May 21st, 2022

NDP will add 1,386 nurses in Scarborough, so people get care faster

SCARBOROUGH AND TORONTO – Andrea Horwath and the Ontario NDP will fix the nursing shortage in Scarborough by filling the current 186 nursing vacancies, and adding 1,200 new nurses at Scarborough’s hospitals and public community health settings over Horwath’s first term.

“We can help people get care faster — and help nurses recover from the burnout — by putting enough nurses on every shift,” said Horwath. “Just imagine what a difference it will make for patients to have a nurse at your side the moment you need them — instead of waiting and waiting while the skeleton staff of nurses are all run off their feet.

“We can make sure when you take your little one to the ER, there’s someone there to take a look right away. And with more nurses, we can get through the backlog of surgeries and procedures sooner — ending people’s painful waits.”

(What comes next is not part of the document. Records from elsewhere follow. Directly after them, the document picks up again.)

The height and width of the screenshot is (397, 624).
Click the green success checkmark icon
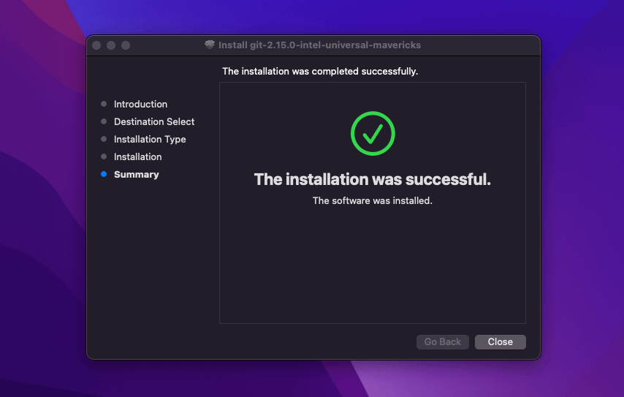click(x=373, y=133)
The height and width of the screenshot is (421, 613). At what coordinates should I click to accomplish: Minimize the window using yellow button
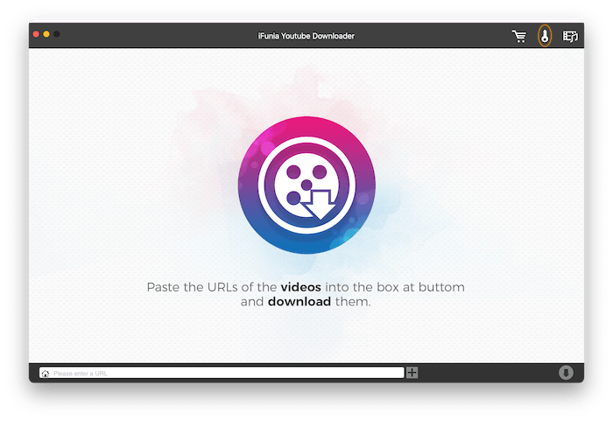[46, 34]
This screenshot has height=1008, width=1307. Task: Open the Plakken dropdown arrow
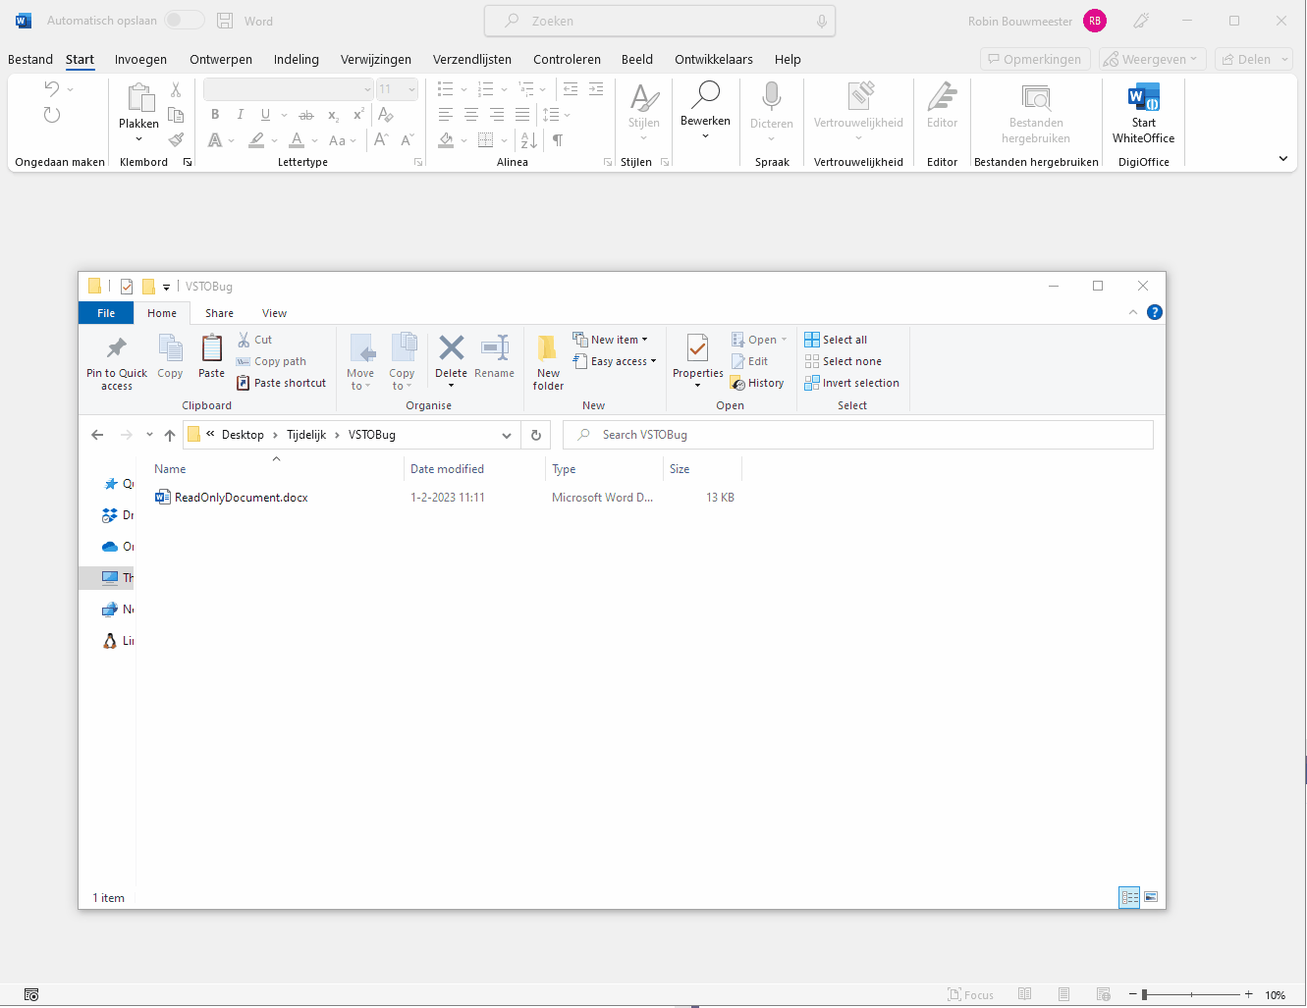(x=137, y=137)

The NDP has a plan to add 30,000 nurses in Ontario, and will launch a powerful strategy to recruit, retain and return nurses. As part of that plan, Scarborough would see its vacancies filled and 1,200 new nurses added over its first term — finally giving the community its fair share. The NDP plan includes measures such as:

  • Expediting recognition of nursing credentials of 15,000 internationally trained nurses so they can get to work in their field faster.
  • Creating new jobs for late-career and recently retired nurses in supervisory and mentorship roles.
  • Eliminating Bill 124 and increasing health care workers’ wages.
  • Developing and implementing a strategy to address violence against health care professionals.

Horwath and the NDP have committed to funding the redevelopment of Centenary and Birchmount sites and ensuring Scarborough General’s project timelines are met.

The NDP is also committed to building two additional community health centres in Scarborough and increasing operational budgets to enable them to hire more staff. New Scarborough community health centres will be developed with community consultations to ensure they meet the culturally specific needs of the communities they serve.

For years, Liberal and Conservative governments have cut health care and fired nurses, leaving Scarborough a neglected and disrespected epicenter of hallway medicine with painfully long waits for care. Ford has capped the pay of nurses below inflation with Bill 124. That’s driving nurses away, which is leading to a vicious cycle of exhausted, burnt out and disrespected nurses leaving, exacerbating staffing shortages further.

“The Liberals gave us hallway medicine when they cut 1,600 nurses, and people paid the price. But the Conservatives made it worse, not better,” said Horwath. “Conservatives cut health care. We saw it before the pandemic and no doubt we’d see it after the pandemic if Ford gets another chance. But it doesn’t have to be that way. If you want to fix health care, I want you to know that together we can do it.”